Forthe week of Aug 31, 2011
To view Anne Franklin’s media updates, click links below.
Video: 8-29-11
Equities Rally into Unemployment Number Anne Franklin, Price Futures Group
First Business – Trader Talk: 8-29-11
http://www.firstbusinessnews.com/videos.php?video=ba704de9044f4dd39f74c19a4e3f96ed
ECONOMIC OVERVIEW
Metal Magic – Last week gold and silver held their support levels at 1700 and 3900. The sell-off provided opportunities for entering new or adding to already existing positions in these markets. As I have said before, these are trending bull markets and as such, I looked to buy on pullbacks and sell on overbought strength. Is there about to be a run on physical gold depositories?? The developing world and in particular the Asians are firm on holding gold and platinum when it comes to money. About 40% of the world’s population is Asian. Three big institutions have pegged gold to reach as high as $2500 within one year. Volatility in gold stems from the ETF’s and the gold futures market in the form of margin calls. Central banks hold gold as the ultimate currency. Looking at our technical work, we are a stone’s throw from $2000 in gold. Silver has been and still continues to be the laggard, but don’t under estimate the potential for silver too. Some analysts have targets at $100, but I prefer to keep my target conservative and would be happy to re-visit the highs around $50.00. Target levels and risk management are an important part of our trading model. This will allow for traders to manage positions accordingly with their level of risk exposure. We also participate in option based trades and they can be a viable substitute for the futures contract. Lower equity traders should consider options to help manage overnight risk. For more information on trading models and strategies, please feel free to contact my office at 312-264-4364 or email me at afranklin@pricegroup.com.
Gold ~ Daily
Silver ~ Daily
Bill Gross of Pimco, the world’s largest bond fund, admits he was dead wrong on the bond market. I must say that I think it’s nice to see someone own up to their failures as much as their triumphs. Now he has stated that he believes buying bonds is the order of the day. Do I think buying bonds at these levels is smart? Hmmmm, not so much. If I look at the weekly Bond chart below, I would say the risk is on the wrong side for being a buyer. It is becoming ever more difficult to keep a good market up, so to speak. We are at levels never seen before as a result of pure manipulation. At some point they will figure out that the ‘safety’ offered by government bonds is now a phantasm and when they do, you can be sure their awakening will be felt across the world.” – Grant Williams. How many hat tricks does the FED have? The equities believe it may have at least one more. Chairman Bernanke indicated at the Jackson Hole meeting that he wants to do more QE. I think it is abundantly clear he believes the Fed needs to do it as soon as operationally possible. He said QE 3.0, without really saying it. The markets, seeing the added schedule for the September meeting and interpreting the likelihood of heavy discussions, have gotten the message. But there is a huge downside to waiting, and Bernanke knows it. The financial crisis grows while the economy is sliding further into contraction. Time is not on his side. His main concerns are unemployment and slowing growth coupled with a waning consumer confidence. On Friday, the all-important Unemployment Report will be released. At this point, the expectations are for 75K Non-Farm payroll, Private 100-110K and a core of 9.0- 9.1%. These numbers may change in the next day, but if they come in worse…watch out below!!! It would not bode well for the equities. Today the S&P 500 Index reached the 1230 retracement level almost to the penny, so it has built in a little cushion for Friday’s numbers.

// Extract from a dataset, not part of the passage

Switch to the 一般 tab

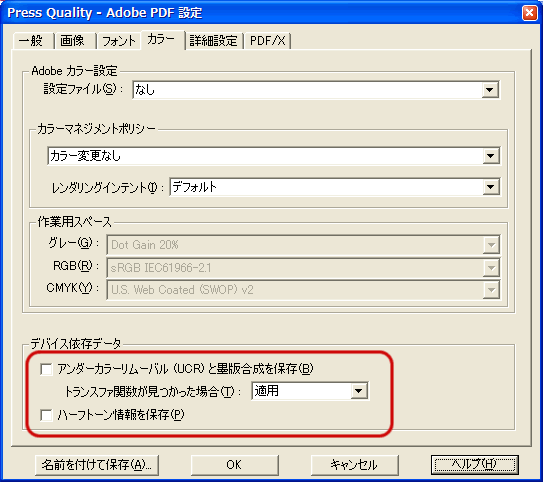click(32, 41)
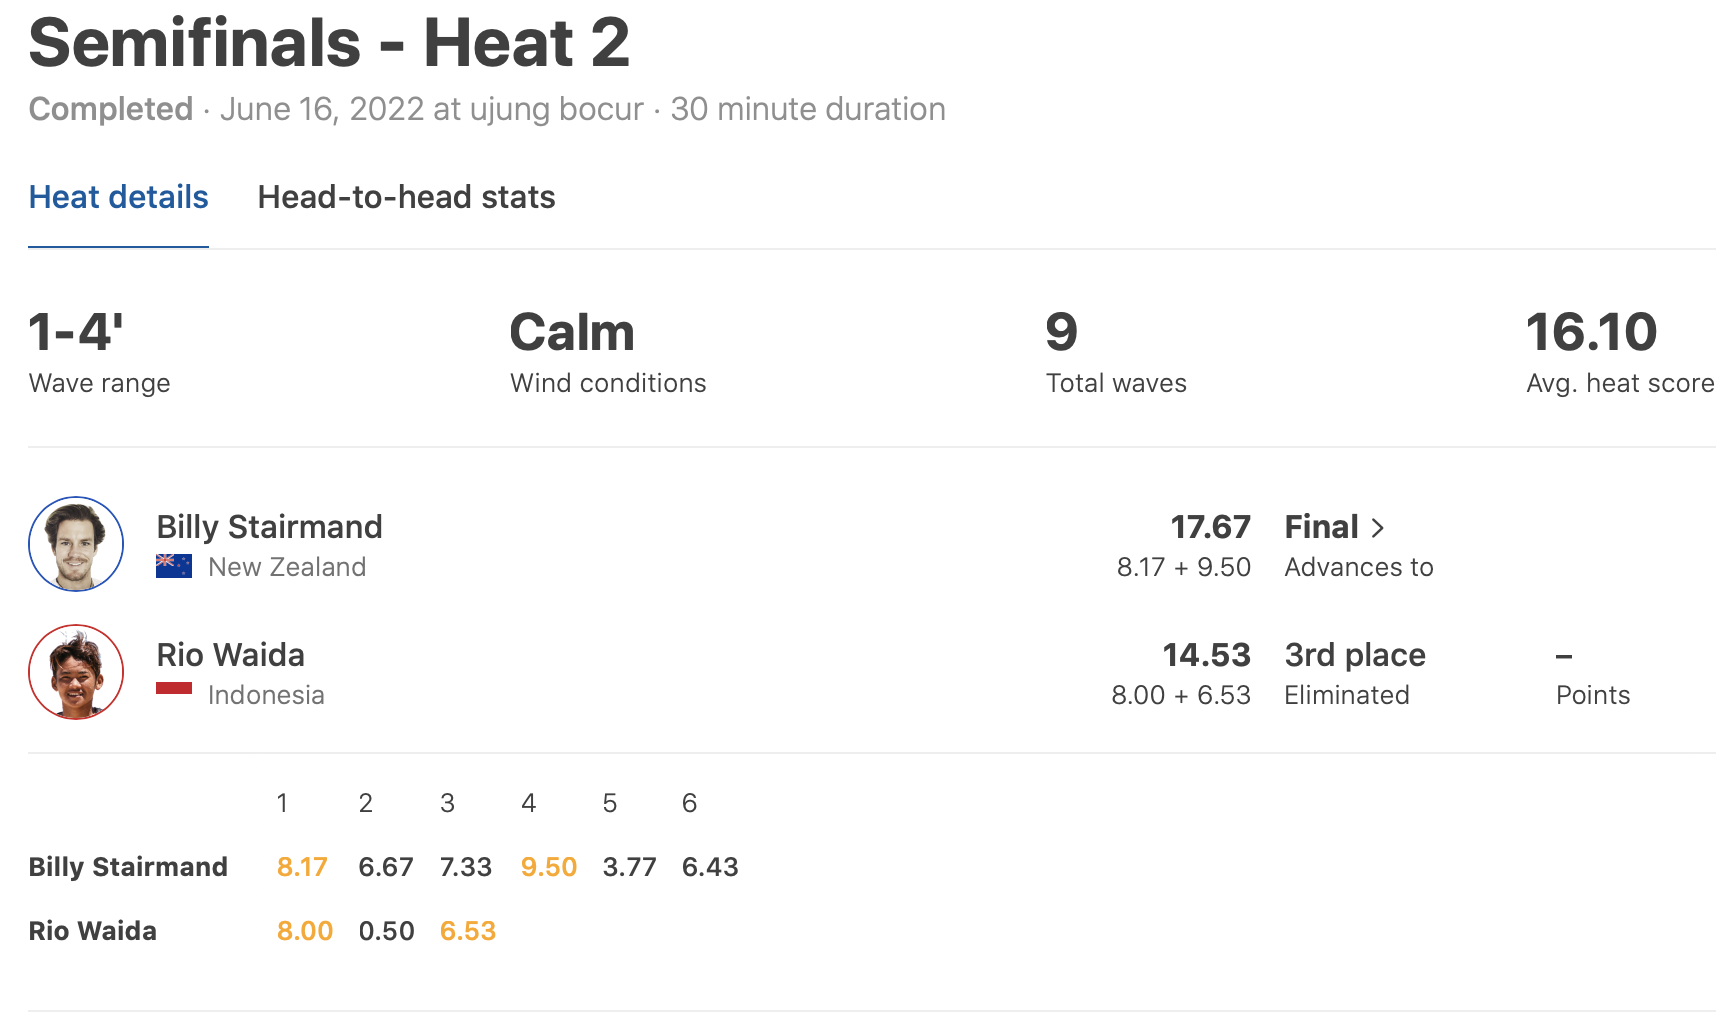The width and height of the screenshot is (1736, 1028).
Task: Open the Billy Stairmand athlete name link
Action: [x=269, y=527]
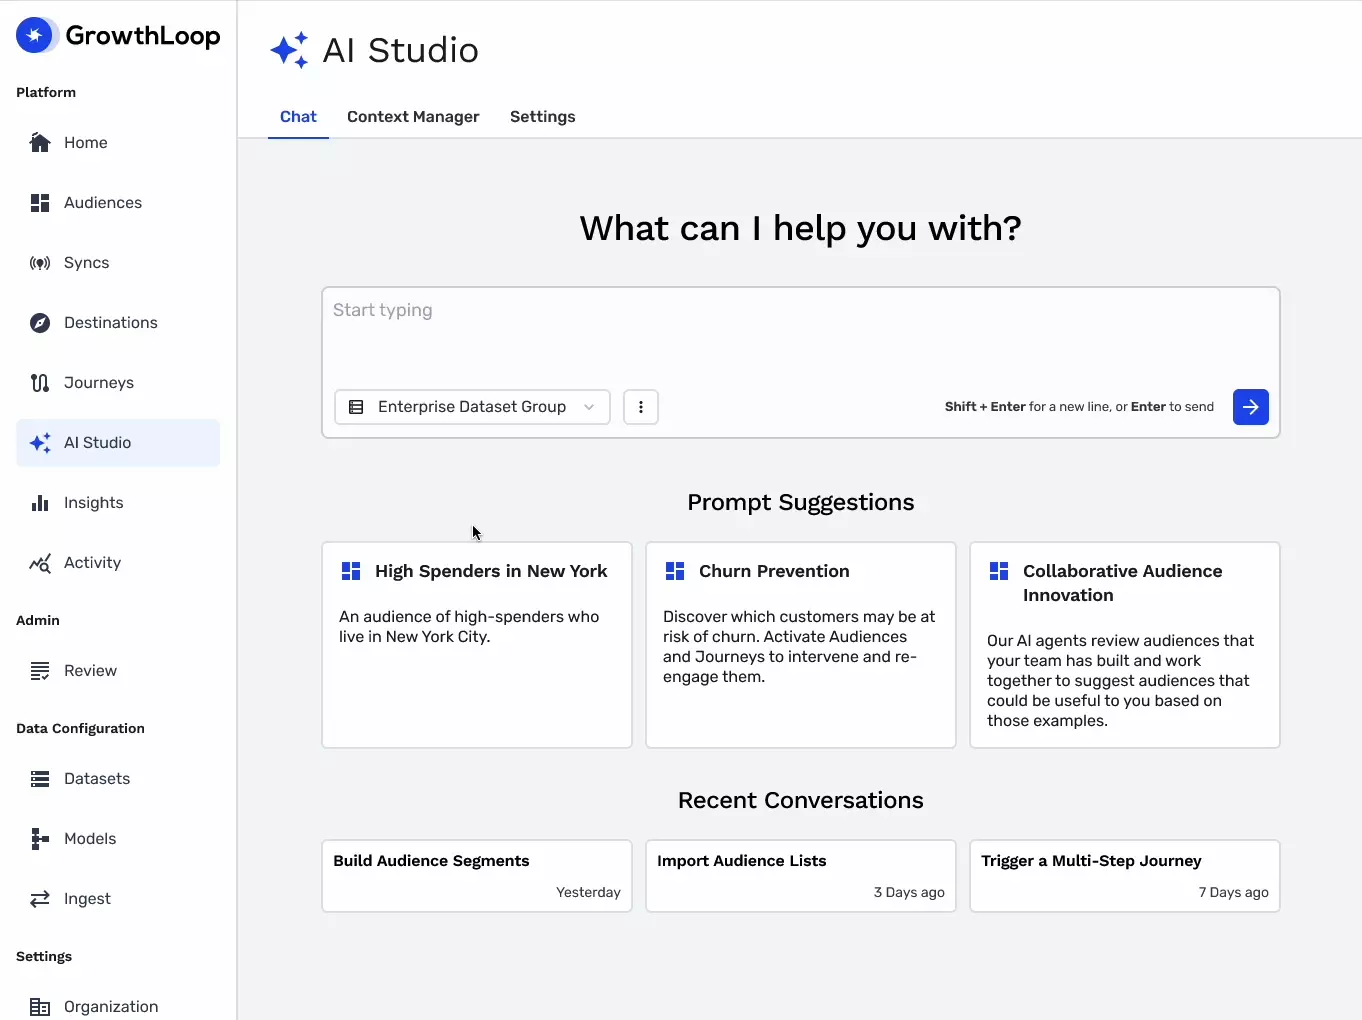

30-year Treasury Bond ~ Weekly
S&P Index ~ Daily
The Euro FX has struggled to maintain strength. It briefly breached above the notable 145 level and then proceeded to close below. It has since extended its losses to around the 143.50 level. September 7th has become an important date as the German constitutional court will decide on Berlin’s participation in Eurozone bailouts. Germany does not want to hold the proverbial bag on these bailouts and everybody knows it. The IMF’s new chief, Christine Lagarde indicates that the global financial system is on very thin ice and vulnerable to the slightest shock. “Europe’s lenders are already reeling from a share price collapse since the debt crisis spread to Italy and Spain, threatening to overwhelm Europe’s bail-out fund and leave banks exposed to sovereign defaults. Shares of Intesa SanPaulo, Credit Agricole and Commerzbank are all below the extremes seen during the panic in March 2009. Europe’s inter-bank market is effectively frozen and EMU banks have lost access to America’s $7 trillion (4.3 trillion) money markets. Lenders have parked €126bn (112bn) at the European Central Bank for safety rather than risk exposure to peers.”The eurozone economy ground to a halt in the second quarter, tightening the noose on EMU’s weaker states and their banks. Julian Callow from Barclays Capital said Europe is already in ‘industrial recession’ and risks tipping into outright economic slump. ‘The recent slide is eerily reminiscent of the pattern during the third quarter of 2008,’ he said. Europe has a fractured society in the sense that they can’t get behind a common initiative to solve this problem. I talked about the Euro being in a tight range and it keeps getting tighter. The resistance is still at 145 and support comes in at 142. A significant break in either direction with a close outside those levels will give this market direction.
CURRENT TRADES
Upon Request – afranklin@pricegroup.com
Once a trade is closed out, it will no longer appear under the weekly “New Trades”. It will be added to a summary of all open and closed positions, which is sent as a timely email update to subscribers. To subscribe, please email afranklin@pricegroup.com or call 312-264-4364.
TECHNICAL OVERVIEW
In addition to using long-term fundamentals and economic data to determine risk parameters and target levels, Market Movers also uses technical indicators for the trade recommendations entry. This information includes the weekly levels for all of the markets.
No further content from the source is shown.